# Torch Lighters & Wally World Ronson Butane?



## Tabloid Snapper (May 31, 2016)

Bought a couple of cans of "Ronson" Brand at Wally World, store all summer in the 100 DEGREE PLUS Garage. Today I went to refill my lighters, the can appear to havre gas. But the quality of gas is not very good.

Yes I purged the lighter DRY.

Yes I let the Gas in Lighters come to room tempeture.

Yes I tried the process twice, and the results are the same marginal flames.

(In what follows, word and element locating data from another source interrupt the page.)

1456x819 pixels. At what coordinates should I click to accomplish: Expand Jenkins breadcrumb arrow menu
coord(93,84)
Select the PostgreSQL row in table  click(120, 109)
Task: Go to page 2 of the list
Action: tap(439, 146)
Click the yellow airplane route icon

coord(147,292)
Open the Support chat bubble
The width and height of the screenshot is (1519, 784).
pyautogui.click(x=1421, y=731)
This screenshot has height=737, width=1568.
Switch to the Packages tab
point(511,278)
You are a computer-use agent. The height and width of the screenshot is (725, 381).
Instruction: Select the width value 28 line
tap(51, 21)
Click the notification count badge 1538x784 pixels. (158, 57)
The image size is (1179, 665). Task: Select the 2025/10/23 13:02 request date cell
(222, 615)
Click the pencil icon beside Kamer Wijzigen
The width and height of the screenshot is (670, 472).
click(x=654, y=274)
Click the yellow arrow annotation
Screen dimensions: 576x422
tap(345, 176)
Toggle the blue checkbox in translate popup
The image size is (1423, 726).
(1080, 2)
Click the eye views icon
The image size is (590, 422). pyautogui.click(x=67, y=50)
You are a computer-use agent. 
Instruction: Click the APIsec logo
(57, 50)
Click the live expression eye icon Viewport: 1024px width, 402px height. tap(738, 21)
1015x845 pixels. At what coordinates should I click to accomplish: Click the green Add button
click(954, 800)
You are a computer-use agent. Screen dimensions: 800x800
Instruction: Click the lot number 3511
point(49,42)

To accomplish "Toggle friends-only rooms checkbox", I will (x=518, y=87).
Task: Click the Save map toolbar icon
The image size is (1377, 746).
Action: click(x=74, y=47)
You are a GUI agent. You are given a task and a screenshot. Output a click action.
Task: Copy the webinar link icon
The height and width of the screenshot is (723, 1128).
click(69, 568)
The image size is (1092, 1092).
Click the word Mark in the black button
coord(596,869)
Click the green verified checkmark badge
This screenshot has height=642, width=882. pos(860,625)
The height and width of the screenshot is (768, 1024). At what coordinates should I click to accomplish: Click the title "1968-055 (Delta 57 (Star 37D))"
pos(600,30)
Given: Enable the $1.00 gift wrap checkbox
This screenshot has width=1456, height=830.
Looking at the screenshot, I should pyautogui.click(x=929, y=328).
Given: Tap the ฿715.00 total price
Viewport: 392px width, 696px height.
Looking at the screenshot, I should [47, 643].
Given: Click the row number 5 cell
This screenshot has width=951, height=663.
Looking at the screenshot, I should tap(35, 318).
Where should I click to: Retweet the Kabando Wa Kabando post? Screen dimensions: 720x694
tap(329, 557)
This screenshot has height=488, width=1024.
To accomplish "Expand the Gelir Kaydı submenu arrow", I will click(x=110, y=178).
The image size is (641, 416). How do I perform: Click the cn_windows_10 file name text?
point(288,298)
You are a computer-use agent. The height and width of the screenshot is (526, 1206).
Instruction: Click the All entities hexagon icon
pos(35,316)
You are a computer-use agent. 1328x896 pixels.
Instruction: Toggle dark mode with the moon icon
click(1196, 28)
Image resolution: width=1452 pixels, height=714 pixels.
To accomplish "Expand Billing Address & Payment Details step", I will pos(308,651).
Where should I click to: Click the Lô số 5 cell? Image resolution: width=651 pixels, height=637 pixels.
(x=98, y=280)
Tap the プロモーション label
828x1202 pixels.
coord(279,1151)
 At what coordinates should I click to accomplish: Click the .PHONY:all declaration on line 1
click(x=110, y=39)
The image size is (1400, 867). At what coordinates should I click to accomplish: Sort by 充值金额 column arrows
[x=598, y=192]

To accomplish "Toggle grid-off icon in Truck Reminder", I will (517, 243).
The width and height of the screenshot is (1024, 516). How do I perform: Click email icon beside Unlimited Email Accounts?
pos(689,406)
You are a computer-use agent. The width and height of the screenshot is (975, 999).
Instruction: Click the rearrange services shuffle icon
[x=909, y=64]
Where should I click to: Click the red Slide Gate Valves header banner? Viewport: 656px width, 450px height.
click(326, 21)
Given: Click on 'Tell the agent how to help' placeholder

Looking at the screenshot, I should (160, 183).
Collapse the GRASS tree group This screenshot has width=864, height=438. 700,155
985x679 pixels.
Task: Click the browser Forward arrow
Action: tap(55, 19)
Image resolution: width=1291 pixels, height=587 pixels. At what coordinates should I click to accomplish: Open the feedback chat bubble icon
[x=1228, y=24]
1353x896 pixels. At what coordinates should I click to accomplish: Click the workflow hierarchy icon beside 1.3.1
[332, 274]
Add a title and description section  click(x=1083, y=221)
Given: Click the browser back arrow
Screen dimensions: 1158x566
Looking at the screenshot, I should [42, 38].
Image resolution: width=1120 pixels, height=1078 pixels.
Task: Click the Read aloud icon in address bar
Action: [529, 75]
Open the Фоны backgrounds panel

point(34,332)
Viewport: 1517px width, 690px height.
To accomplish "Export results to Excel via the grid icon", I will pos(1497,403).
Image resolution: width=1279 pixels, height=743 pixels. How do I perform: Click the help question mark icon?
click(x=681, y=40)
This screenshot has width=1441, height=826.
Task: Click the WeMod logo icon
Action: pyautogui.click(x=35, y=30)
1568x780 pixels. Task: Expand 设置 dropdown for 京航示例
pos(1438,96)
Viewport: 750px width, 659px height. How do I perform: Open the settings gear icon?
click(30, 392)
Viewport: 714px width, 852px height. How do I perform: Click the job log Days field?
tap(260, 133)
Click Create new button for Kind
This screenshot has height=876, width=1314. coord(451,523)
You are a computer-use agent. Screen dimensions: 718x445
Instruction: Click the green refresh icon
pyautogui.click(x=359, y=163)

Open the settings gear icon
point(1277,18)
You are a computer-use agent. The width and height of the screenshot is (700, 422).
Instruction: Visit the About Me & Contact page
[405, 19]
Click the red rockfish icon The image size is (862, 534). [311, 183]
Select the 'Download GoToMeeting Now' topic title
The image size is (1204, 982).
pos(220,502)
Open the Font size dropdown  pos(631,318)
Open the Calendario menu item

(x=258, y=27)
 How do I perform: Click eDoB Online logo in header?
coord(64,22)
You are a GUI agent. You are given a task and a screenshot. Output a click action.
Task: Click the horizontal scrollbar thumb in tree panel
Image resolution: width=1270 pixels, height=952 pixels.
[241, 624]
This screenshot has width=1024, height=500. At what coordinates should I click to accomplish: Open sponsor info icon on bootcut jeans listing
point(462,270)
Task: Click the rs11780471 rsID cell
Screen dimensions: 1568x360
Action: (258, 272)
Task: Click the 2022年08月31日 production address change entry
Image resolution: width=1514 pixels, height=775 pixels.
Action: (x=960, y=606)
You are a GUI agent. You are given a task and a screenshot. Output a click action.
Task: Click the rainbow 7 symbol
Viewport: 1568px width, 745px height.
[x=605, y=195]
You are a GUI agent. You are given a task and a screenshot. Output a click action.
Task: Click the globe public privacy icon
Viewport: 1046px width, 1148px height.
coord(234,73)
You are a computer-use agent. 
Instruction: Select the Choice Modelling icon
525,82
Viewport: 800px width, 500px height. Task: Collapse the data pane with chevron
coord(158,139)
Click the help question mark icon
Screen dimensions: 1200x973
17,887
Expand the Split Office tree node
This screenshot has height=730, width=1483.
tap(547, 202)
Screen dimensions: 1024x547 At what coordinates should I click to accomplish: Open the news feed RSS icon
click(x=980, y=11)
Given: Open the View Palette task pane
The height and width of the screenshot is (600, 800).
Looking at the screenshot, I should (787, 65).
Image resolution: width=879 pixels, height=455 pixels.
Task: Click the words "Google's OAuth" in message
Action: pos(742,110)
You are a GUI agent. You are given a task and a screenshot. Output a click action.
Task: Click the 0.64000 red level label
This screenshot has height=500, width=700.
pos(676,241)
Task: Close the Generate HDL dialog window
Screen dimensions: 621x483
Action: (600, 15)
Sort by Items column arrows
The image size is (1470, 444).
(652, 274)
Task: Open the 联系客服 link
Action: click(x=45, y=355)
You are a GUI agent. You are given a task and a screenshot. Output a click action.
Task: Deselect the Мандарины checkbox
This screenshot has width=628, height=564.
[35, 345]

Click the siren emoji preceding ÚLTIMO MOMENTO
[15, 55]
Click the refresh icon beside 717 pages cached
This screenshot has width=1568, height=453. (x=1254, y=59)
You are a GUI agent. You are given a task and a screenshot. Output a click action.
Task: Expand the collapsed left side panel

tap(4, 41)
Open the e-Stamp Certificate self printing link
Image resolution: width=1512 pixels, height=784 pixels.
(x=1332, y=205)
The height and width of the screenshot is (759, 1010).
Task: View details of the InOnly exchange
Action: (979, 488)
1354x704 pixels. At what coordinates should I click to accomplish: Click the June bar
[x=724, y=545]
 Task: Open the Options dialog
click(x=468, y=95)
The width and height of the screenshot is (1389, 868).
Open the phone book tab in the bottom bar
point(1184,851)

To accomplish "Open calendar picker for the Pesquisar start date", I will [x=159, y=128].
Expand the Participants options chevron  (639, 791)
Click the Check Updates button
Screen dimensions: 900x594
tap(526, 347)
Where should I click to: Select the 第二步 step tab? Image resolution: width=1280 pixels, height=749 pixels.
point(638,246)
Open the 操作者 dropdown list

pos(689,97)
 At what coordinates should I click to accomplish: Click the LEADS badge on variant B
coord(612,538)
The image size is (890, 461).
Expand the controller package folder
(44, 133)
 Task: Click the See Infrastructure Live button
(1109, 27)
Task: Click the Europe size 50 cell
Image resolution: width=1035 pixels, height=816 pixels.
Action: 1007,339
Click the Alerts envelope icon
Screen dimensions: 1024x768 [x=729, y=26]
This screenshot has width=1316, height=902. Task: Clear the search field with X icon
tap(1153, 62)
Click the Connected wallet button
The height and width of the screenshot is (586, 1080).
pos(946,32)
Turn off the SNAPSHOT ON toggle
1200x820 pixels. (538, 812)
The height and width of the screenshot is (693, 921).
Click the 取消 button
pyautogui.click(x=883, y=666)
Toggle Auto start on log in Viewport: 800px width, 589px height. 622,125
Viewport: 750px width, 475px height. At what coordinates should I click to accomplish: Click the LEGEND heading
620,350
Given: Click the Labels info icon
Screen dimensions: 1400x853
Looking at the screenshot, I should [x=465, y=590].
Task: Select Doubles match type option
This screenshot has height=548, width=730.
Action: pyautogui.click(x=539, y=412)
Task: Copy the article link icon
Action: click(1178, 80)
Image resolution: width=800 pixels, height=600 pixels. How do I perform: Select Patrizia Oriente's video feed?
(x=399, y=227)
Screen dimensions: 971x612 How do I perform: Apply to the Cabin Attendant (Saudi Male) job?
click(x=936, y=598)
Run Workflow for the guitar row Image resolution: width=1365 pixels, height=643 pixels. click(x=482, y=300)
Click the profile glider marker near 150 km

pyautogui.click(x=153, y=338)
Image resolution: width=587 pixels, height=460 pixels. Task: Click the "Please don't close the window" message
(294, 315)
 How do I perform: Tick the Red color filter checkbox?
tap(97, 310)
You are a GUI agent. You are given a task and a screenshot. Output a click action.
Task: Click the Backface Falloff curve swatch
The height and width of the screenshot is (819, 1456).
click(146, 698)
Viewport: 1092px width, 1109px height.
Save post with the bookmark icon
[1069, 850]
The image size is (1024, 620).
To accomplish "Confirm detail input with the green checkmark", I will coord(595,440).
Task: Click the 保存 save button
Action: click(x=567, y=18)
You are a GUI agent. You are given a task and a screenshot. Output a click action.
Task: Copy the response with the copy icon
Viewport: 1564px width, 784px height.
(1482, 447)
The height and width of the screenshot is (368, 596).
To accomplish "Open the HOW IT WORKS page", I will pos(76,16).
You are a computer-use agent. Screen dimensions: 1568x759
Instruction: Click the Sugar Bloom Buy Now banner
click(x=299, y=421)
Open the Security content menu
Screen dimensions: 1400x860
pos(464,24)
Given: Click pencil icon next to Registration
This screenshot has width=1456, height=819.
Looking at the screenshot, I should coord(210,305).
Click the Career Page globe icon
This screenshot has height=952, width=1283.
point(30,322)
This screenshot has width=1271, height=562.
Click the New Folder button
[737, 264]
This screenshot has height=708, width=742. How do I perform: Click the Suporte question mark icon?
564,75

IDEAS. Did I kill the gas over the summer in storage? Do this all the timer with no problems. Can not find a lot or batch # on cand so I am not sure if they were expired on sale?


----------



## SoCal Gunner (Apr 7, 2016)

The Ronson $5 lighter is a great bang for the buck, but I've had issues running their butane.


----------



## Cigary (Oct 19, 2007)

I have a dozen Ronson Lighters which work well with Ronson Butane but that's the only lighter that I will use with that kind of butane. If you value your better lighters use 5X refined butane like Vector. I bought a dozen cans 6 years ago and it works as well as it did when I bought it. It just makes sense to buy a good brand of butane.


----------



## THERAYaka (Apr 22, 2016)

65 years ago, has Vector been around that long? 

Sent from my SM-G925T using Tapatalk


----------



## Tabloid Snapper (May 31, 2016)

What is ment by "5X Butane"?


----------



## TCstr8 (Mar 30, 2016)

5 x refined. It's cleaner.

Sent from my Nexus 6P using Tapatalk


----------



## Tabloid Snapper (May 31, 2016)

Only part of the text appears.